Stored data
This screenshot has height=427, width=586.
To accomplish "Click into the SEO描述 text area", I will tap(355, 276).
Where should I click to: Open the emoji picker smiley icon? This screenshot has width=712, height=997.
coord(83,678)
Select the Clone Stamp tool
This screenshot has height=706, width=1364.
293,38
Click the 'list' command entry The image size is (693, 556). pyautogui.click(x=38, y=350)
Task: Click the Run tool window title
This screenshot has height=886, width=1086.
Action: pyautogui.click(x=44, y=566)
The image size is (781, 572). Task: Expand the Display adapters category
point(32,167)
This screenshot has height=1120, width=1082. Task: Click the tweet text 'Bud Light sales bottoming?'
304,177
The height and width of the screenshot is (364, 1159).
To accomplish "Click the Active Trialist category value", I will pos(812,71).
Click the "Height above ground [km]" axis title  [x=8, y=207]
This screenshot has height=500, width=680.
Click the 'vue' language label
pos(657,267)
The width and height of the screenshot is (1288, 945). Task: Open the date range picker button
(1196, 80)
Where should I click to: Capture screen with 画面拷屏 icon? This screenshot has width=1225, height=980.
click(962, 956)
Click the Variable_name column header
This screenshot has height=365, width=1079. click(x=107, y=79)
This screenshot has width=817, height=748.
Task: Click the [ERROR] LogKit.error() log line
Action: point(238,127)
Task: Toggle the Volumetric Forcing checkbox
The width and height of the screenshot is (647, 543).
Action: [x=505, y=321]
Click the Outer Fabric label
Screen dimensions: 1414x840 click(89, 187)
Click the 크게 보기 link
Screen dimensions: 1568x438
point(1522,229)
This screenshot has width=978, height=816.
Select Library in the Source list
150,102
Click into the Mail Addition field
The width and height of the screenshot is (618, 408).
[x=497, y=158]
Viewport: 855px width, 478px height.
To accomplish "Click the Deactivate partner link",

= EXERCISE OBJECTIVE =
All entries are to be returned word for word.

= OUTPUT OF THE EXERCISE =
This screenshot has height=427, width=586.
To accomplish "Click into the SEO描述 text area", I will tap(355, 276).
Where should I click to: Open the emoji picker smiley icon? This screenshot has width=712, height=997.
coord(83,678)
Select the Clone Stamp tool
This screenshot has height=706, width=1364.
293,38
Click the 'list' command entry The image size is (693, 556). pyautogui.click(x=38, y=350)
Task: Click the Run tool window title
This screenshot has height=886, width=1086.
Action: pyautogui.click(x=44, y=566)
The image size is (781, 572). Task: Expand the Display adapters category
point(32,167)
This screenshot has height=1120, width=1082. Task: Click the tweet text 'Bud Light sales bottoming?'
304,177
The height and width of the screenshot is (364, 1159).
To accomplish "Click the Active Trialist category value", I will pos(812,71).
Click the "Height above ground [km]" axis title  [x=8, y=207]
This screenshot has height=500, width=680.
Click the 'vue' language label
pos(657,267)
The width and height of the screenshot is (1288, 945). Task: Open the date range picker button
(1196, 80)
Where should I click to: Capture screen with 画面拷屏 icon? This screenshot has width=1225, height=980.
click(962, 956)
Click the Variable_name column header
This screenshot has height=365, width=1079. click(x=107, y=79)
This screenshot has width=817, height=748.
Task: Click the [ERROR] LogKit.error() log line
Action: point(238,127)
Task: Toggle the Volumetric Forcing checkbox
The width and height of the screenshot is (647, 543).
Action: [x=505, y=321]
Click the Outer Fabric label
Screen dimensions: 1414x840 click(89, 187)
Click the 크게 보기 link
Screen dimensions: 1568x438
point(1522,229)
This screenshot has width=978, height=816.
Select Library in the Source list
150,102
Click into the Mail Addition field
The width and height of the screenshot is (618, 408).
[x=497, y=158]
Viewport: 855px width, 478px height.
To accomplish "Click the Deactivate partner link",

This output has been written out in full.